A reliable supply of uranium fuel providing a reliable supply of electricity will contribute to the stability of a region with a recent history of unrest.
The Ukrainian Government is engaged in developing a safety and security environment that will facilitate the supply of uranium fuel, and Australia is well placed to be a reliable supplier.
The Committee notes that Australia’s nuclear safeguards and security regime is based on the continuous regulatory control of Australian nuclear material to prevent its misuse.
While the Ukrainian Government is putting in place a safeguards and security regime of the standard necessary for the sale of Australian nuclear material, the most significant risks to Australian nuclear material in Ukraine– war, civil unrest, and corruption–are not mitigated by safeguards inspections and security agreements.
The Committee believes that Australian nuclear material should never be placed in a situation where there is a risk that regulatory control of the material will be lost.
If regulatory control of Australian nuclear material is at risk in Ukraine, then Australia should be prepared to have the material removed to a safer location.
The Agreement does contain provisions for the repatriation of Australian nuclear material in the event of a material breach of the Agreement.

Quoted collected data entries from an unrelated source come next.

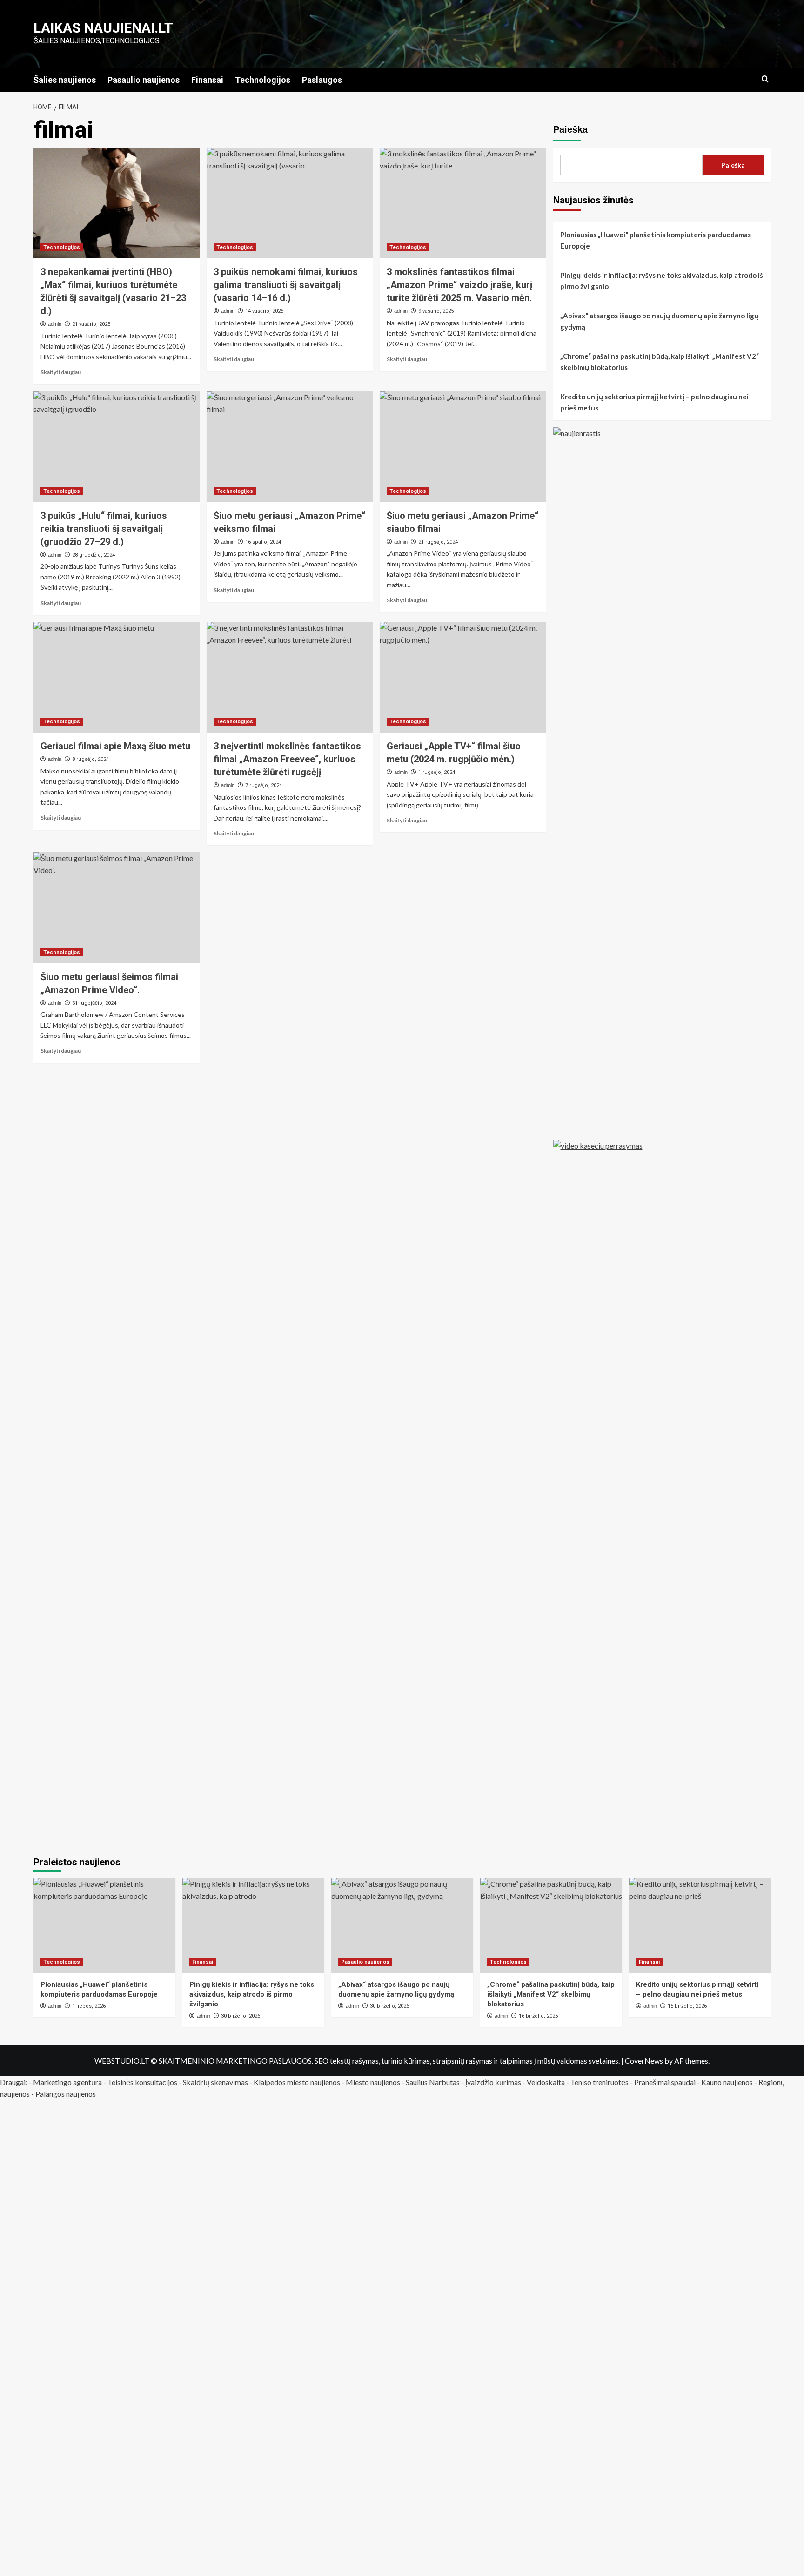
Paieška (570, 129)
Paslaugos (322, 80)
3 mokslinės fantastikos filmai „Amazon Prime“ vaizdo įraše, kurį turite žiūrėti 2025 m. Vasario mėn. (459, 284)
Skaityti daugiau (60, 372)
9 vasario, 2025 (436, 311)
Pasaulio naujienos (143, 80)
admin (54, 324)
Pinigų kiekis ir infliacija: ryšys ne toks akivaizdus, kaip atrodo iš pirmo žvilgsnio (661, 280)
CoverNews (644, 2060)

Nevertheless, it is unlikely that war, civil unrest or corruption would constitute a material breach of the Agreement.
In other words, the repatriation provision in the Agreement is not in the Committee’s view sufficient to ensure Australian nuclear material can be safely removed from Ukraine in the event that regulatory control is threatened.
The operational challenges of doing so are significant. Properly meeting them would require a detailed examination of risks in advance. This includes consideration of both the difficulties in securing Australian nuclear material, and the limitations of our ability to successfully repatriate it if required to do so during a time of war or unrest.
Such a plan, amongst other objectives, should seek to credibly operationalise additional safeguards in the treaty, including:
the right under Article VI.3 to review the adequacy of the physical protection measures put in place with respect to material and equipment transferred pursuant to the Agreement, and
the maintenance of an up to date list of facilities that process, use or store Australian nuclear material pursuant to Article VIII.
The Committee believes that the Australian Government can permit the supply of Australian nuclear material to Ukraine only if Australia has a suitable contingency plan for the removal of Australian nuclear material if the material is at risk of a loss of regulatory control.
The Committee supports the Agreement between the Government of Australia and the Government of Ukraine on Cooperation in the Peaceful Uses of Nuclear Energy and recommends that binding treaty action be taken providing the Australian Government undertakes a proper assessment of risks, and develops and maintains a suitable contingency plan for the removal of Australian nuclear material if the material is at risk of a loss of regulatory control.